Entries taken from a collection
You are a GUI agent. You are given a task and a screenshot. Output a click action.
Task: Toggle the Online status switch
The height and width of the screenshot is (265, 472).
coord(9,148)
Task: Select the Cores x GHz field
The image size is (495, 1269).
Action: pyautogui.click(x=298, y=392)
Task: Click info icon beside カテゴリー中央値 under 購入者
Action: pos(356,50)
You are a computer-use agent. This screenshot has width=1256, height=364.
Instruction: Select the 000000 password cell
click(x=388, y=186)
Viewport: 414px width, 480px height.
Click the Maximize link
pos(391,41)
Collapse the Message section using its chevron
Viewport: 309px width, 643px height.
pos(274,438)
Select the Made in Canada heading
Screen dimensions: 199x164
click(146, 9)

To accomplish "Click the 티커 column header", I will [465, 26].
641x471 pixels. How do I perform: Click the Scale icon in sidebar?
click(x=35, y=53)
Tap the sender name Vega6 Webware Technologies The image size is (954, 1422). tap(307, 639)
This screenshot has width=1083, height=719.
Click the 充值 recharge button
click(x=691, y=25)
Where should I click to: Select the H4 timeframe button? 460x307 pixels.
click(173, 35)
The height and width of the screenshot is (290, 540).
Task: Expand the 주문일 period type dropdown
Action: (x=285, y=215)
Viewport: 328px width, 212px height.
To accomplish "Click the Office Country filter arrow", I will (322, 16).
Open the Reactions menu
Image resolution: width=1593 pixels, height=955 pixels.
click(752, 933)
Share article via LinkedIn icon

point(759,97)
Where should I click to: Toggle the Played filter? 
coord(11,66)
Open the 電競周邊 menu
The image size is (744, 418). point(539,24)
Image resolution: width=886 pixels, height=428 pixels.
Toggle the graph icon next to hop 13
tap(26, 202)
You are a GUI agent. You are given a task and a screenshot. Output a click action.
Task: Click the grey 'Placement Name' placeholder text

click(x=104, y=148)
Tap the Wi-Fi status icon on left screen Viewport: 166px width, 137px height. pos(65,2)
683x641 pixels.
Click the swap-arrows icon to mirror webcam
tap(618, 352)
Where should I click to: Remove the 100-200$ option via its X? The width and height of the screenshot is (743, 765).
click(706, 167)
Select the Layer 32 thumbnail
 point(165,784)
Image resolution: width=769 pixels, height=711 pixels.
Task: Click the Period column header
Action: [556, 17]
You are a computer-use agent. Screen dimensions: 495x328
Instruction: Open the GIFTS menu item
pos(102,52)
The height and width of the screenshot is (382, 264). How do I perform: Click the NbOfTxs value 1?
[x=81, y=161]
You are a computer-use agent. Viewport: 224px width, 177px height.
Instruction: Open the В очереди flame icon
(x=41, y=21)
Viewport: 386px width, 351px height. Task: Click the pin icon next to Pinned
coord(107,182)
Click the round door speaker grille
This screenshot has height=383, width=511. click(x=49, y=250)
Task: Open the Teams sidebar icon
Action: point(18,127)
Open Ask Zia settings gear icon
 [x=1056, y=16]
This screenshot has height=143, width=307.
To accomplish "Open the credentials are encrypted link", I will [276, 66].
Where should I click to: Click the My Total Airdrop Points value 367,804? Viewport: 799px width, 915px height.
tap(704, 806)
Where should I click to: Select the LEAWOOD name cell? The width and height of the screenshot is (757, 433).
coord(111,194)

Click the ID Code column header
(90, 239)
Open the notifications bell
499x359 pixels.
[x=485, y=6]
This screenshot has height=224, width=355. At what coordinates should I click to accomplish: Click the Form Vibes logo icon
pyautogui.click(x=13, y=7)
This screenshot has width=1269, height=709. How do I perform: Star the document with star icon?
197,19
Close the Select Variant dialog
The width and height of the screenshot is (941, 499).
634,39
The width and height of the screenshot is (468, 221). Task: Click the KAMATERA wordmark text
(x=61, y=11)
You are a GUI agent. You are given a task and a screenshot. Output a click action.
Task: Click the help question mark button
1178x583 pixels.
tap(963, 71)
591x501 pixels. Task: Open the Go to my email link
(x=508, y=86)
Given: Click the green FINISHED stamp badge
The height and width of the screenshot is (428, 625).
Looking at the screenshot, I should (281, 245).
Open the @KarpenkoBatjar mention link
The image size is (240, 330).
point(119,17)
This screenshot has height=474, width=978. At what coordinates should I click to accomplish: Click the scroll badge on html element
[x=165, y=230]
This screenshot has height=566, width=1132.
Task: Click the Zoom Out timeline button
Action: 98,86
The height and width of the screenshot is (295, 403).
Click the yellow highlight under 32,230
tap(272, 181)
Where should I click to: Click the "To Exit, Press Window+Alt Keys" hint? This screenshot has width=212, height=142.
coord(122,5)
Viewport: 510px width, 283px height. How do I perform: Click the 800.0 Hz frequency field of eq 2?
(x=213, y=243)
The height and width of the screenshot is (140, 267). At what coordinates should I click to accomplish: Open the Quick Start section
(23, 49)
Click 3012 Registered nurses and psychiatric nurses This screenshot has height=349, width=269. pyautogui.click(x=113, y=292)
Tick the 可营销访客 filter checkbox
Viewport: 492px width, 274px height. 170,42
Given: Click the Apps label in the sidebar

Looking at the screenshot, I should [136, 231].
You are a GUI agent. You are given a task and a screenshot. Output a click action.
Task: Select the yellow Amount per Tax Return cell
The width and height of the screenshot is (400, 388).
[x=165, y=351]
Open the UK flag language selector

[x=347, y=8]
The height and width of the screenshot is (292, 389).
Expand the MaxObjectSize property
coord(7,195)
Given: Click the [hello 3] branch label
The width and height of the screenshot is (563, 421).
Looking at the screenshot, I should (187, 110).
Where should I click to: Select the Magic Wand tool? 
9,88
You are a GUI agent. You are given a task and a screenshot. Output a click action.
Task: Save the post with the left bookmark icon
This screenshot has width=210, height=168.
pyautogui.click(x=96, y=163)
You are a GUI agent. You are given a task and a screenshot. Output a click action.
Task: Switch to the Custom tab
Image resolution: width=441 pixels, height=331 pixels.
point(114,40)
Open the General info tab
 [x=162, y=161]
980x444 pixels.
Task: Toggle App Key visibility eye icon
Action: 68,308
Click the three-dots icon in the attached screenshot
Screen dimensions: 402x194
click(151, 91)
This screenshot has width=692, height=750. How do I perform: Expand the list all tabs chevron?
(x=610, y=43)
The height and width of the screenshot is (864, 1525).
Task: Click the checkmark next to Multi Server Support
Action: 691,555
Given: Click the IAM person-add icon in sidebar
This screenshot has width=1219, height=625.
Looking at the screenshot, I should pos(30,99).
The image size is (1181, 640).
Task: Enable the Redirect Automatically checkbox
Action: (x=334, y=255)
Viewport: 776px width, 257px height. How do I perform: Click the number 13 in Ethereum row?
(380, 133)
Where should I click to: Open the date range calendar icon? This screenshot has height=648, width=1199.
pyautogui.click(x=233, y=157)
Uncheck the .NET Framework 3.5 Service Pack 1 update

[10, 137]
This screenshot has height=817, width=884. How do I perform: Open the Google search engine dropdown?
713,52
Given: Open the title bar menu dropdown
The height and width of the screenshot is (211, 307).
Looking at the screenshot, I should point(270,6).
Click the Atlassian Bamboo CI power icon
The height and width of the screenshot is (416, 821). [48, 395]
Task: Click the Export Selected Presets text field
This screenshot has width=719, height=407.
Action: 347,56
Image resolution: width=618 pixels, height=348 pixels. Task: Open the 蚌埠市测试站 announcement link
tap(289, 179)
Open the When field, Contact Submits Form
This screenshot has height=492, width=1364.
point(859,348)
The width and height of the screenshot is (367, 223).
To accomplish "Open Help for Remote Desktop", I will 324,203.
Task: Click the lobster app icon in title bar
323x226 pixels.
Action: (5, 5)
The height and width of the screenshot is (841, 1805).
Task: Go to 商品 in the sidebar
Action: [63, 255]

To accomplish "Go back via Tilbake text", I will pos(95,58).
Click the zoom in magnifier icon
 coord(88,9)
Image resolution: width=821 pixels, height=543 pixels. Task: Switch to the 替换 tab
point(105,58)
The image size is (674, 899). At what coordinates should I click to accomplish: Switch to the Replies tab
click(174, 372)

*Your goal:*
The range runs from the line with "The height and width of the screenshot is (211, 307)." to the last line of the entries above, both included. Restate it word for word.

*Written solution:*
The height and width of the screenshot is (211, 307).
Looking at the screenshot, I should point(270,6).
Click the Atlassian Bamboo CI power icon
The height and width of the screenshot is (416, 821). [48, 395]
Task: Click the Export Selected Presets text field
This screenshot has width=719, height=407.
Action: 347,56
Image resolution: width=618 pixels, height=348 pixels. Task: Open the 蚌埠市测试站 announcement link
tap(289, 179)
Open the When field, Contact Submits Form
This screenshot has height=492, width=1364.
point(859,348)
The width and height of the screenshot is (367, 223).
To accomplish "Open Help for Remote Desktop", I will 324,203.
Task: Click the lobster app icon in title bar
323x226 pixels.
Action: (5, 5)
The height and width of the screenshot is (841, 1805).
Task: Go to 商品 in the sidebar
Action: [63, 255]

To accomplish "Go back via Tilbake text", I will pos(95,58).
Click the zoom in magnifier icon
 coord(88,9)
Image resolution: width=821 pixels, height=543 pixels. Task: Switch to the 替换 tab
point(105,58)
The image size is (674, 899). At what coordinates should I click to accomplish: Switch to the Replies tab
click(174, 372)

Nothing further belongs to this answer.